= Beginning of Section =

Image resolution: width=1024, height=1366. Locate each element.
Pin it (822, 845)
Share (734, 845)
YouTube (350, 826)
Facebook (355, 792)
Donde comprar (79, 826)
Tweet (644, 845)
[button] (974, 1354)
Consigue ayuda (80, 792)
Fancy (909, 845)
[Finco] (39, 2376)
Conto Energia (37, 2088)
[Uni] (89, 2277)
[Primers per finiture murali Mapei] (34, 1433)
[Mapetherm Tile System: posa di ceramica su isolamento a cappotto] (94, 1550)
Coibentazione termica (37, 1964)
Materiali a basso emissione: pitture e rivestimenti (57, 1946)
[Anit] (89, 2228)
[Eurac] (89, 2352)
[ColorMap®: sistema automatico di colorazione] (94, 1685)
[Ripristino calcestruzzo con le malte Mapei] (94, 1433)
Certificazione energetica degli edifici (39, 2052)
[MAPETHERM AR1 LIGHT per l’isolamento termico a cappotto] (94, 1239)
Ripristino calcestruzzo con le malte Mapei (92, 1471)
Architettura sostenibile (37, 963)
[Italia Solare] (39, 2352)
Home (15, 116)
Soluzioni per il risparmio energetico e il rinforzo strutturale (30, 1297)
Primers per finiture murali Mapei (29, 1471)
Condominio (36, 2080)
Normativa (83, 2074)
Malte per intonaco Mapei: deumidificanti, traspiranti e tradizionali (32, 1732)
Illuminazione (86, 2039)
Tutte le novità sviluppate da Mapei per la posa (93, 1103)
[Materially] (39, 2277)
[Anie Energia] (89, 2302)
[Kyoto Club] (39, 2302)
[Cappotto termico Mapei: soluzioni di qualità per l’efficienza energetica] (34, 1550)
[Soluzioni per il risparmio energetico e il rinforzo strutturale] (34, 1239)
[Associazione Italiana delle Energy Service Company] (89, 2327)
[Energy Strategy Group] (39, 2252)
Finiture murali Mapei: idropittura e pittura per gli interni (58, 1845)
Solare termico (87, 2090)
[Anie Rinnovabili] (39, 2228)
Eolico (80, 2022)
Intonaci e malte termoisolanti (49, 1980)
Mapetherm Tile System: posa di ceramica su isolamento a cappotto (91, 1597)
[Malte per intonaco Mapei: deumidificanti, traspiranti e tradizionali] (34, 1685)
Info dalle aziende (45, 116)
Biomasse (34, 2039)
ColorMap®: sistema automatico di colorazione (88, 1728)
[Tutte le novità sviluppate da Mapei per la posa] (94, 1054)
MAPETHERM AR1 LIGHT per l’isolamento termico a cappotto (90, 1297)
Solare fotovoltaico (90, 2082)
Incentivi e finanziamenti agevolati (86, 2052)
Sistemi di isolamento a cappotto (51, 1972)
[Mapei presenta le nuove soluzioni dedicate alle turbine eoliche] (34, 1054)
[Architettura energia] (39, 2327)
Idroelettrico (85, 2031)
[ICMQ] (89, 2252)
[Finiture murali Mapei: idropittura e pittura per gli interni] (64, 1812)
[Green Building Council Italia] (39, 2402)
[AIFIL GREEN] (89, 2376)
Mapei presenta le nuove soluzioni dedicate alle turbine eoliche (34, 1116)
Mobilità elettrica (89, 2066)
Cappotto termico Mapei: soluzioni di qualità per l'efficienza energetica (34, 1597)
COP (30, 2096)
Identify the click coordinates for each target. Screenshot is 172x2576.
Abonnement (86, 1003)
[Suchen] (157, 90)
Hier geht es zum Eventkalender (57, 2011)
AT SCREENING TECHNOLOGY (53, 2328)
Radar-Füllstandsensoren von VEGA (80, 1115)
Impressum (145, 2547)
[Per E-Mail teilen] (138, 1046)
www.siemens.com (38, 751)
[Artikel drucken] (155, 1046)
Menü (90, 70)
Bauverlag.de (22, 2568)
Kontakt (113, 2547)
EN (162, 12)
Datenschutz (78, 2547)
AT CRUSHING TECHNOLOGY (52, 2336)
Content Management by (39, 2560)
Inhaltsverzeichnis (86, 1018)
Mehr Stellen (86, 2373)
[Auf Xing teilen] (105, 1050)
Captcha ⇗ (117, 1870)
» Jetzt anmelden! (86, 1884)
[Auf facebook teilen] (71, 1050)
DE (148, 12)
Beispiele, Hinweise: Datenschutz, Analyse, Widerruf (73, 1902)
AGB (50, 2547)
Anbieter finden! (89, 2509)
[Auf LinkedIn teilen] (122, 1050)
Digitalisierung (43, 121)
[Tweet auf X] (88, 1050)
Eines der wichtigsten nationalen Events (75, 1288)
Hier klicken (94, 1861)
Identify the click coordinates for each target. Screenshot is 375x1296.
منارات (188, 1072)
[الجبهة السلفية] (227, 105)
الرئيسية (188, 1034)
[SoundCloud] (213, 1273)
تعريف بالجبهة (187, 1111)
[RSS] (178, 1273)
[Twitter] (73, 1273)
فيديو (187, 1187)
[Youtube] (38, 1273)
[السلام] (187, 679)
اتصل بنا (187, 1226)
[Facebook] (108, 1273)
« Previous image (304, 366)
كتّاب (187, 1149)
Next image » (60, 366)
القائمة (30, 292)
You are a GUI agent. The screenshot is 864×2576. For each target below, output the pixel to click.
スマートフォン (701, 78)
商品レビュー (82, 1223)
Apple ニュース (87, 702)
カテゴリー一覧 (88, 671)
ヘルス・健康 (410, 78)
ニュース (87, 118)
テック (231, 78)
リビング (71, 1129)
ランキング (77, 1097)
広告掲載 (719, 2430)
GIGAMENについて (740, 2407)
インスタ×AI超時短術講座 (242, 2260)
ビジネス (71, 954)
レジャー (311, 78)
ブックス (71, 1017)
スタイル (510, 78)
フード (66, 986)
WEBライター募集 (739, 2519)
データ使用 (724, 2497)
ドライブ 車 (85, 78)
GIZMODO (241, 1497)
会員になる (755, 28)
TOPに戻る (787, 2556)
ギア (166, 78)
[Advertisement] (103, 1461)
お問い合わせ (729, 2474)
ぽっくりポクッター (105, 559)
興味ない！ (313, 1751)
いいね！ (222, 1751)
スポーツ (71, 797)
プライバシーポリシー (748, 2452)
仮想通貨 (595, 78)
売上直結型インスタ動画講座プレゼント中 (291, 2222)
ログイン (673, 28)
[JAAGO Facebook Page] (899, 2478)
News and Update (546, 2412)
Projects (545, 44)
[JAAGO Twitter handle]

= End of Section =

TASK REQUIREMENTS => Would you transcribe all of the data, keeping each line exact?

EXERCISE RESULT =>
Image resolution: width=1024, height=1366. Locate each element.
Pin it (822, 845)
Share (734, 845)
YouTube (350, 826)
Facebook (355, 792)
Donde comprar (79, 826)
Tweet (644, 845)
[button] (974, 1354)
Consigue ayuda (80, 792)
Fancy (909, 845)
[Finco] (39, 2376)
Conto Energia (37, 2088)
[Uni] (89, 2277)
[Primers per finiture murali Mapei] (34, 1433)
[Mapetherm Tile System: posa di ceramica su isolamento a cappotto] (94, 1550)
Coibentazione termica (37, 1964)
Materiali a basso emissione: pitture e rivestimenti (57, 1946)
[Anit] (89, 2228)
[Eurac] (89, 2352)
[ColorMap®: sistema automatico di colorazione] (94, 1685)
[Ripristino calcestruzzo con le malte Mapei] (94, 1433)
Certificazione energetica degli edifici (39, 2052)
[MAPETHERM AR1 LIGHT per l’isolamento termico a cappotto] (94, 1239)
Ripristino calcestruzzo con le malte Mapei (92, 1471)
Architettura sostenibile (37, 963)
[Italia Solare] (39, 2352)
Home (15, 116)
Soluzioni per il risparmio energetico e il rinforzo strutturale (30, 1297)
Primers per finiture murali Mapei (29, 1471)
Condominio (36, 2080)
Normativa (83, 2074)
Malte per intonaco Mapei: deumidificanti, traspiranti e tradizionali (32, 1732)
Illuminazione (86, 2039)
Tutte le novità sviluppate da Mapei per la posa (93, 1103)
[Materially] (39, 2277)
[Anie Energia] (89, 2302)
[Kyoto Club] (39, 2302)
[Cappotto termico Mapei: soluzioni di qualità per l’efficienza energetica] (34, 1550)
[Soluzioni per il risparmio energetico e il rinforzo strutturale] (34, 1239)
[Associazione Italiana delle Energy Service Company] (89, 2327)
[Energy Strategy Group] (39, 2252)
Finiture murali Mapei: idropittura e pittura per gli interni (58, 1845)
Solare termico (87, 2090)
[Anie Rinnovabili] (39, 2228)
Eolico (80, 2022)
Intonaci e malte termoisolanti (49, 1980)
Mapetherm Tile System: posa di ceramica su isolamento a cappotto (91, 1597)
[Malte per intonaco Mapei: deumidificanti, traspiranti e tradizionali] (34, 1685)
Info dalle aziende (45, 116)
Biomasse (34, 2039)
ColorMap®: sistema automatico di colorazione (88, 1728)
[Tutte le novità sviluppate da Mapei per la posa] (94, 1054)
MAPETHERM AR1 LIGHT per l’isolamento termico a cappotto (90, 1297)
Solare fotovoltaico (90, 2082)
Incentivi e finanziamenti agevolati (86, 2052)
Sistemi di isolamento a cappotto (51, 1972)
[Mapei presenta le nuove soluzioni dedicate alle turbine eoliche] (34, 1054)
[Architettura energia] (39, 2327)
Idroelettrico (85, 2031)
[ICMQ] (89, 2252)
[Finiture murali Mapei: idropittura e pittura per gli interni] (64, 1812)
[Green Building Council Italia] (39, 2402)
[AIFIL GREEN] (89, 2376)
Mapei presenta le nuove soluzioni dedicate alle turbine eoliche (34, 1116)
Mobilità elettrica (89, 2066)
Cappotto termico Mapei: soluzioni di qualità per l'efficienza energetica (34, 1597)
COP (30, 2096)
Identify the click coordinates for each target. Screenshot is 172x2576.
Abonnement (86, 1003)
[Suchen] (157, 90)
Hier geht es zum Eventkalender (57, 2011)
AT SCREENING TECHNOLOGY (53, 2328)
Radar-Füllstandsensoren von VEGA (80, 1115)
Impressum (145, 2547)
[Per E-Mail teilen] (138, 1046)
www.siemens.com (38, 751)
[Artikel drucken] (155, 1046)
Menü (90, 70)
Bauverlag.de (22, 2568)
Kontakt (113, 2547)
EN (162, 12)
Datenschutz (78, 2547)
AT CRUSHING TECHNOLOGY (52, 2336)
Content Management by (39, 2560)
Inhaltsverzeichnis (86, 1018)
Mehr Stellen (86, 2373)
[Auf Xing teilen] (105, 1050)
Captcha ⇗ (117, 1870)
» Jetzt anmelden! (86, 1884)
[Auf facebook teilen] (71, 1050)
DE (148, 12)
Beispiele, Hinweise: Datenschutz, Analyse, Widerruf (73, 1902)
AGB (50, 2547)
Anbieter finden! (89, 2509)
[Auf LinkedIn teilen] (122, 1050)
Digitalisierung (43, 121)
[Tweet auf X] (88, 1050)
Eines der wichtigsten nationalen Events (75, 1288)
Hier klicken (94, 1861)
Identify the click coordinates for each target. Screenshot is 375x1296.
منارات (188, 1072)
[الجبهة السلفية] (227, 105)
الرئيسية (188, 1034)
[SoundCloud] (213, 1273)
تعريف بالجبهة (187, 1111)
[RSS] (178, 1273)
[Twitter] (73, 1273)
فيديو (187, 1187)
[Youtube] (38, 1273)
[السلام] (187, 679)
اتصل بنا (187, 1226)
[Facebook] (108, 1273)
« Previous image (304, 366)
كتّاب (187, 1149)
Next image » (60, 366)
القائمة (30, 292)
You are a GUI agent. The screenshot is 864×2576. For each target below, output the pixel to click.
スマートフォン (701, 78)
商品レビュー (82, 1223)
Apple ニュース (87, 702)
カテゴリー一覧 (88, 671)
ヘルス・健康 (410, 78)
ニュース (87, 118)
テック (231, 78)
リビング (71, 1129)
ランキング (77, 1097)
広告掲載 (719, 2430)
GIGAMENについて (740, 2407)
インスタ×AI超時短術講座 (242, 2260)
ビジネス (71, 954)
レジャー (311, 78)
ブックス (71, 1017)
スタイル (510, 78)
フード (66, 986)
WEBライター募集 (739, 2519)
データ使用 (724, 2497)
ドライブ 車 (85, 78)
GIZMODO (241, 1497)
会員になる (755, 28)
TOPに戻る (787, 2556)
ギア (166, 78)
[Advertisement] (103, 1461)
お問い合わせ (729, 2474)
ぽっくりポクッター (105, 559)
興味ない！ (313, 1751)
いいね！ (222, 1751)
スポーツ (71, 797)
プライバシーポリシー (748, 2452)
仮想通貨 (595, 78)
売上直結型インスタ動画講座プレゼント中 (291, 2222)
ログイン (673, 28)
[JAAGO Facebook Page] (899, 2478)
News and Update (546, 2412)
Projects (545, 44)
[JAAGO Twitter handle]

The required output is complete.